Angesichts der jüngsten innenpolitischen Entwicklungen in der Ukraine ist offen, wie sich das Land innen- und außenpolitisch positionieren wird. Die monatelange Regierungskrise nach den Parlamentswahlen im März 2006, welche die Partei der Regionen unter Führung von Janukowitsch für sich entscheiden konnten, legte das Land auch außenpolitisch lahm. Seit der Ernennung Janukowitschs zum Premierminister im August 2006 herrscht in der Innen- wie in der Außenpolitik eine Pattsituation. Juschtschenko, innenpolitisch geschwächt, findet kaum noch Unterstützung für seine Außenpolitik. Janukowitsch und die Partei der Regionen stehen dem Westkurs des Präsidenten zurückhaltend gegenüber, ohne für eine klare Neuausrichtung auf Russland einzutreten.
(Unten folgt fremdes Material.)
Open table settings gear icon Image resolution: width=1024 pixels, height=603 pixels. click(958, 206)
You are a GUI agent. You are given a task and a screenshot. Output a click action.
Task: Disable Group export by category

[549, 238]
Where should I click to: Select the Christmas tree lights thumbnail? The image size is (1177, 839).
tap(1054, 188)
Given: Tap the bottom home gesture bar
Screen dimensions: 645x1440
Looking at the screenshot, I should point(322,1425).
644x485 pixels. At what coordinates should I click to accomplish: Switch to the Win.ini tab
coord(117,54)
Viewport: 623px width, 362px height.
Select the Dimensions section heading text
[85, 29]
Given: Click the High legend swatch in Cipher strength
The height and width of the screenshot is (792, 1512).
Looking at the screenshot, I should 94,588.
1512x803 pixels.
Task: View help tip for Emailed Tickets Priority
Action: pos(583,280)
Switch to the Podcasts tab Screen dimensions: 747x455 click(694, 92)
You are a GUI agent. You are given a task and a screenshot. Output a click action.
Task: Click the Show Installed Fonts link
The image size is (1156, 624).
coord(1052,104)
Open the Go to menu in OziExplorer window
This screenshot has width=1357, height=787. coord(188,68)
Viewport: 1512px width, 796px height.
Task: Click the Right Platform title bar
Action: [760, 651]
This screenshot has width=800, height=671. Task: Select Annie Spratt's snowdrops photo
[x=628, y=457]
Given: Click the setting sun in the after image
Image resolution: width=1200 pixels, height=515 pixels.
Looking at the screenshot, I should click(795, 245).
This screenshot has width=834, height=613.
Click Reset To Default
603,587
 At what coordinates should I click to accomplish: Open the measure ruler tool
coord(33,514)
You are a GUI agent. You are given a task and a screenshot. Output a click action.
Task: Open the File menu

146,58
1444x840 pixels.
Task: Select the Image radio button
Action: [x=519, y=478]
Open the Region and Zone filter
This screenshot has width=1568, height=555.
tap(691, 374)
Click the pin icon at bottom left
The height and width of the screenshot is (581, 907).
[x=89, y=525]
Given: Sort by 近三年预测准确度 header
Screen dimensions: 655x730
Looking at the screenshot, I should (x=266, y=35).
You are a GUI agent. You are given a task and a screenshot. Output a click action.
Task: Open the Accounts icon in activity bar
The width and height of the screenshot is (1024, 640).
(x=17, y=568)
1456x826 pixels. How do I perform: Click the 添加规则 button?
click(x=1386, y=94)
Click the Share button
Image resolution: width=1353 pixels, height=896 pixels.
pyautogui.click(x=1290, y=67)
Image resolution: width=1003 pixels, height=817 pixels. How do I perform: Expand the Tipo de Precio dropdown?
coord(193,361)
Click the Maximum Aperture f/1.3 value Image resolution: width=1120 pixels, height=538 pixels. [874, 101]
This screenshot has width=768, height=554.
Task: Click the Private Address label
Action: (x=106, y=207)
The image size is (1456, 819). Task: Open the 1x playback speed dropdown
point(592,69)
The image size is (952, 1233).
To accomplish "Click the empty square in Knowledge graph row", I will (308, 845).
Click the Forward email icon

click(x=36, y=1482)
Die Beziehungen mit Russland, die sich vor allem zwischen 2000 und 2004 dynamisch entwickelt hatten, stagnieren oder werden von heftigen Spannungen belastet, wie sie während der Gaskrise im Winter 2005/2006 offenbar wurden.

Fußnoten

3.
Vgl. www.nato.int/issues/nato-ukraine/index.html (9.1. 2007).
4.
Die GUUAM bestand zum Zeitpunkt ihrer Gründung aus Georgien, der Ukraine, Aserbaidschan und Moldawien. 1999 trat Usbekistan bei, das jedoch 2005 seine Mitgliedschaft beendete.
5.
Vgl. Jakob Hedenskog, Filling "the gap". Russian security policy towards Belarus, Ukraine and Moldova under Putin, in: ders. u.a. (Eds.), Russia as a Great Power. Dimensions of security under Putin, London-New York 2005, S. 130 - 155, hier S. 138.
6.
Vgl. Roman Wolczuk, Ukraine's Foreign and Security Policy 1991 - 2000, London-New York 2003.
7.
Vgl. Sabine Fischer, Russland und die Ukraine. Fehlkalkulation oder neo-imperialer Impuls?, in: Osteuropa, 55 (2005) 1, S. 64 - 76.